### Text provided

======

Seasonal changes do not appear to significantly influence the main symptoms of primary Sjögren’s syndrome — pain, fatigue, and dryness — according to a large study.

The study, “Seasonal effect on fatigue, pain and dryness in primary Sjögren’s syndrome,” was published in the journal Arthritis Research and Therapy.

Changing weather conditions as seasons come and go are known to influence the symptoms of people with rheumatic and inflammatory conditions, such as rheumatoid arthritis, lupus, and ANCA vasculitis.

Despite being the second most common autoimmune disease, preceded only by rheumatoid arthritis, little is known about the impact of seasonal effects on symptoms of primary Sjögren’s syndrome.

To address this, a team of French researchers examined the changes in pain, fatigue, and dryness in Sjögren’s patients who participated in three placebo-controlled clinical trials – TRIPSS, TEARS (NCT00740948), and JOQUER (NCT00632866) — in which the active treatment did not provide benefits, and in the ASSESS prospective cohort (NCT03040583).

These three symptoms represent most of the disease burden experienced by all patients, and are included in the EULAR Sjögren’s Syndrome Patient Reported Index, an internationally validated tool used in all four trials.

======

### Your tasks
1. According to the Sjögren's syndrome article, in which journal was the study published?
2. Pick up the Sjögren's syndrome article after its final sentence and continue writing it.
The entries come from a source unrelated to the Sjögren's syndrome article.

### Extracted records
======

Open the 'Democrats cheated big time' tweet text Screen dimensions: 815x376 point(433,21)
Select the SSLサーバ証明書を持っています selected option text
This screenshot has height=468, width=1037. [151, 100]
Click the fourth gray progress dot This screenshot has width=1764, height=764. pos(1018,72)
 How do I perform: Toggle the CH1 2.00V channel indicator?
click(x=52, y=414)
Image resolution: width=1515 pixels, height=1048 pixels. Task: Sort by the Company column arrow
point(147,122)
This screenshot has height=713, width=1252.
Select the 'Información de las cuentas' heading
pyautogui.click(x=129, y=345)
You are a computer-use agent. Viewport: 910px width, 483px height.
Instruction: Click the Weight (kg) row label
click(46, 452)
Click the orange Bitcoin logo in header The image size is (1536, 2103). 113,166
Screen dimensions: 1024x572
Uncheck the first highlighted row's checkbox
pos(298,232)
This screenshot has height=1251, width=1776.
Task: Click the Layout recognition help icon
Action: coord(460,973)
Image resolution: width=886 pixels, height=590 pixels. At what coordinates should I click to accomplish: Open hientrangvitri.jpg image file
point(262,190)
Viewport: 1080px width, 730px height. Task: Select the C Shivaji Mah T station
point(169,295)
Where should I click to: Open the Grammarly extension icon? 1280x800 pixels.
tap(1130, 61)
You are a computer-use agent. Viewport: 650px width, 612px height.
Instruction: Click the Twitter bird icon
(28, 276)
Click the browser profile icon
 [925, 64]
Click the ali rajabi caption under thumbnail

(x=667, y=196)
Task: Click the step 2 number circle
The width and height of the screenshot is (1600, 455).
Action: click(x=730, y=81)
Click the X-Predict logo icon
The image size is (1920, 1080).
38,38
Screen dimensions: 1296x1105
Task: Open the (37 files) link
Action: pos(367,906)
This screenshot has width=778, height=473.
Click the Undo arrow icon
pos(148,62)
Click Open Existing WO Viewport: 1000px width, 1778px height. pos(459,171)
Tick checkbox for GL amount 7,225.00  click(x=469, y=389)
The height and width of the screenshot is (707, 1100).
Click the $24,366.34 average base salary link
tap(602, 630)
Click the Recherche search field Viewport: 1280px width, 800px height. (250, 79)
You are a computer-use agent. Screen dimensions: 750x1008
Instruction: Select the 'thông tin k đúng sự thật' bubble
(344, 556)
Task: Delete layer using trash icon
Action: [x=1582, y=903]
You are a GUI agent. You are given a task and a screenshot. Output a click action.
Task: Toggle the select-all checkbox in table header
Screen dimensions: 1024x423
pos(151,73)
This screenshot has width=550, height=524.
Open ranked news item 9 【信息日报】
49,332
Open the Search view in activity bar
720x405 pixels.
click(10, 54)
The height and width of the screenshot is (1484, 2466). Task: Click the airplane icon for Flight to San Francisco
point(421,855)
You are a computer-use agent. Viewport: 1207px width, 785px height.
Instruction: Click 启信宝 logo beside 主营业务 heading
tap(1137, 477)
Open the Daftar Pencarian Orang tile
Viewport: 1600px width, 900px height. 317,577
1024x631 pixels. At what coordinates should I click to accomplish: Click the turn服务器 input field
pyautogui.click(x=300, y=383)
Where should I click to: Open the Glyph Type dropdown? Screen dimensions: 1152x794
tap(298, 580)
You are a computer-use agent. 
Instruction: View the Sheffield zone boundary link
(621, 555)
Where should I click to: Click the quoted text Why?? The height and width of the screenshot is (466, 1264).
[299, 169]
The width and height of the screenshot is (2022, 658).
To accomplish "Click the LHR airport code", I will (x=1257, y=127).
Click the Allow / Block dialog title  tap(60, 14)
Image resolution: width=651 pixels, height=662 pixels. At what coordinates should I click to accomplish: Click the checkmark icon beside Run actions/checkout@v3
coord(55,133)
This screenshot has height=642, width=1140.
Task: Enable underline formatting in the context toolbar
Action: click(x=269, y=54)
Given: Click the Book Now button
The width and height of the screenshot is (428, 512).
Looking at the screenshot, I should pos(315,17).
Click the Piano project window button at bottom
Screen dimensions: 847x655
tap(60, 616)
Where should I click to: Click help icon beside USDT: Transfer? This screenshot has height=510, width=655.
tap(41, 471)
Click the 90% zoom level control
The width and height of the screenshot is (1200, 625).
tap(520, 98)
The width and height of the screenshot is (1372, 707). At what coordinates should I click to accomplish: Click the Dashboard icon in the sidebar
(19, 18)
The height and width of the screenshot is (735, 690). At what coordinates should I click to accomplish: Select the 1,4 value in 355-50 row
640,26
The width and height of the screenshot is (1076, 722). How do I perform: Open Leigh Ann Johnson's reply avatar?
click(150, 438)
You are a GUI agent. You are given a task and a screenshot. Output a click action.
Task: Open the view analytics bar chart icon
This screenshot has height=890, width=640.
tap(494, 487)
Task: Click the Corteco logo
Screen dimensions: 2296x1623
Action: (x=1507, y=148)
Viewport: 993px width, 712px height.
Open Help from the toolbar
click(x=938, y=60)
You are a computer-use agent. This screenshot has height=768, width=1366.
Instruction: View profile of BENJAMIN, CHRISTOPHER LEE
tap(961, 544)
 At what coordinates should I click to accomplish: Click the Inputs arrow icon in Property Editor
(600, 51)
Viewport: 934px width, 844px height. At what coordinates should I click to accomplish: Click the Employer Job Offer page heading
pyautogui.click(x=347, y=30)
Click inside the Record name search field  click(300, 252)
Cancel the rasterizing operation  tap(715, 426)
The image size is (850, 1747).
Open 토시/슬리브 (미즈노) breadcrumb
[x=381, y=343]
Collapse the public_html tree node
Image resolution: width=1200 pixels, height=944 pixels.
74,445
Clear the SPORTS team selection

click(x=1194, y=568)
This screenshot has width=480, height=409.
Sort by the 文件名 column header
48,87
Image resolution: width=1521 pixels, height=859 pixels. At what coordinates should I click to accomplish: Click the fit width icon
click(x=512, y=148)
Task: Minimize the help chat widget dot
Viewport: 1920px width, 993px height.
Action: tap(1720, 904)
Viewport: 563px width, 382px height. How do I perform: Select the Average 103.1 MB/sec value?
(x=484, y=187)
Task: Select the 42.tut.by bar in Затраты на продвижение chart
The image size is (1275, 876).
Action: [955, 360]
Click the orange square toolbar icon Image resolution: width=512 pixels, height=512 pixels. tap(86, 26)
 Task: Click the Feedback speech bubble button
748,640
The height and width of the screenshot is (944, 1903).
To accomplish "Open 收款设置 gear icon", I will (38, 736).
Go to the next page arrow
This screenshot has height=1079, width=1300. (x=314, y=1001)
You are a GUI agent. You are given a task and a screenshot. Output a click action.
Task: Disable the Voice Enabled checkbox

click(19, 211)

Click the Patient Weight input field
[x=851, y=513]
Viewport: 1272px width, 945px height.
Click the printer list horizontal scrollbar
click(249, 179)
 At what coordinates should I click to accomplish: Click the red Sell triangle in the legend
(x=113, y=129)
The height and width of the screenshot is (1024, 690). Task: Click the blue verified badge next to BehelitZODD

======

### Answers per task
1. Arthritis Research and Therapy.

2.
The analysis included 632 patients with a total of 2,858 measures of all three symptoms. These included 744 assessments conducted in spring, 584 during summer, 848 in fall, and 682 in winter.

Results showed no significant differences in scores of pain, dryness, or fatigue across seasons or across months. A composite assessment of all three measures also did not change year-round.

The team next conducted an analysis to examine if factors such as age and type of treatment used were influencing the results. This time, they used an objective measure of dryness (instead of patient-reported dryness) to confirm the findings.

Adjusting for these potential confounding factors did not change the influence of seasons on objective dryness scores. Dryness of the eyes and mouth remained similar across seasons.

Similar adjustments for patient-reported pain and fatigue also did not change the results.

The study “did not show any seasonal effect on the main symptoms of [primary Sjögren’s syndrome], pain, fatigue and dryness,” the researchers wrote.

They noted, however, some limitations to the study, such as the lack of available data regarding important weather variables, including temperature, humidity, precipitation, and sunshine exposure at the time of the assessments, as well as the geographic location of the clinical site where the measures were taken.

“A longitudinal study involving meteorological features and assessing pSS outcomes every months during several years … could be the most accurate way to investigate the effect of seasonality in pSS,” the team concluded.